Returns: List[str] — one optimized query string for each input query.

Example transformations

The module applies several classes of transformation derived from the signature instructions and class docstring:
Original queryRewritten query
"How do I fix my leaking faucet?""faucet repair leak plumbing tools"
"Best camera under $500 for travel""best compact camera $500 travel"
"cheap flights to Paris next week""affordable flights Paris France departure date next 7 days"

Usage

from dspy_opt.utils.query_rewriter import QueryRewriter

# Default: uses ChainOfThought for higher-quality rewrites
rewriter = QueryRewriter()

# Single query rewrite
result = rewriter("cheap flights to Paris next week")
print(result.rewritten_query)
# "affordable flights Paris France departure date next 7 days"

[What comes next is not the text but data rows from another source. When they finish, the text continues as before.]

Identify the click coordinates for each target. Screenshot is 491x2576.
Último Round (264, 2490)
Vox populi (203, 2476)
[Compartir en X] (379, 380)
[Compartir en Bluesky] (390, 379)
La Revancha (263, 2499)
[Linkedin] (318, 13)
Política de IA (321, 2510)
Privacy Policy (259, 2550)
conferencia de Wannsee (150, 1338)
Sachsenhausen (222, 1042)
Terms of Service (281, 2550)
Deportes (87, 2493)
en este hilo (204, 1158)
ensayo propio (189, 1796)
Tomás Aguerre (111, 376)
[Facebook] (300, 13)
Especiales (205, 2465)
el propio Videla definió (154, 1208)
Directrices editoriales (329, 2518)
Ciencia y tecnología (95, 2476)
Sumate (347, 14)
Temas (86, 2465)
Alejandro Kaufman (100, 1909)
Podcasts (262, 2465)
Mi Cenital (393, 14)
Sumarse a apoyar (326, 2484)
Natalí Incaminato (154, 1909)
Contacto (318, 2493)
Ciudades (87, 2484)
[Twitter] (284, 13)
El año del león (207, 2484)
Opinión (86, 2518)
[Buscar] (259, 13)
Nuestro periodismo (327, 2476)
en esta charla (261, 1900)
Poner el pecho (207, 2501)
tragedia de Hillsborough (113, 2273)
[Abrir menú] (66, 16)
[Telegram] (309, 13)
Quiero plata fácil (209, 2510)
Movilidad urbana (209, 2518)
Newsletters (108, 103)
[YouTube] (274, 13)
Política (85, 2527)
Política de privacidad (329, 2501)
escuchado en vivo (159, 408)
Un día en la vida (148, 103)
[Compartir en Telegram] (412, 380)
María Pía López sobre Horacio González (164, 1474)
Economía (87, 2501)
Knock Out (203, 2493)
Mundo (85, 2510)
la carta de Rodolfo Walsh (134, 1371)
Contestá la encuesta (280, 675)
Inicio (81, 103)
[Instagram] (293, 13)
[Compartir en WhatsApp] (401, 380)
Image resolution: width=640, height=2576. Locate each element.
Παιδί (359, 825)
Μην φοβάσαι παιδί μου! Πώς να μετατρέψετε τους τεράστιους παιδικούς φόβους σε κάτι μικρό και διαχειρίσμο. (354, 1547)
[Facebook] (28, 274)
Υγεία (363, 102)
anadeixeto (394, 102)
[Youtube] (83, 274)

# Access the reasoning trace (available when use_chain_of_thought=True)
print(result.rationale)

# Batch rewrite
optimized = rewriter.batch_rewrite([
    "iPhone battery life",
    "gluten free restaurants",
])
# ['iPhone 15 battery endurance specifications',
#  'gluten-free restaurants nearby dietary restriction']

# Faster mode without reasoning steps
fast_rewriter = QueryRewriter(use_chain_of_thought=False)
result = fast_rewriter("what are symptoms of diabetes")
print(result.rewritten_query)
Use use_chain_of_thought=True (the default) during development and optimization. Switch to use_chain_of_thought=False only if latency is a hard constraint and the quality trade-off is acceptable.

DSPy optimization

QueryRewriter is a first-class DSPy module — it stores its predictor (self.rewriter) as a named attribute that DSPy optimizers can inspect and modify. This means you can compile it with any DSPy optimizer to automatically improve its prompt instructions and few-shot examples against your retrieval quality metric.
import dspy
from dspy_opt.utils.query_rewriter import QueryRewriter
from dspy_opt.utils.metrics import create_metrics_function

# Configure your LM
dspy.configure(lm=dspy.LM("openai/gpt-4o-mini"))

rewriter = QueryRewriter()

# Compile with MIPROv2 using your training set and metric
optimizer = dspy.MIPROv2(metric=create_metrics_function(metrics))
compiled_rewriter = optimizer.compile(rewriter, trainset=trainset)
After compilation, save the optimized module with compiled_rewriter.save("rewriter.json") so you don’t need to re-run the optimization on every startup.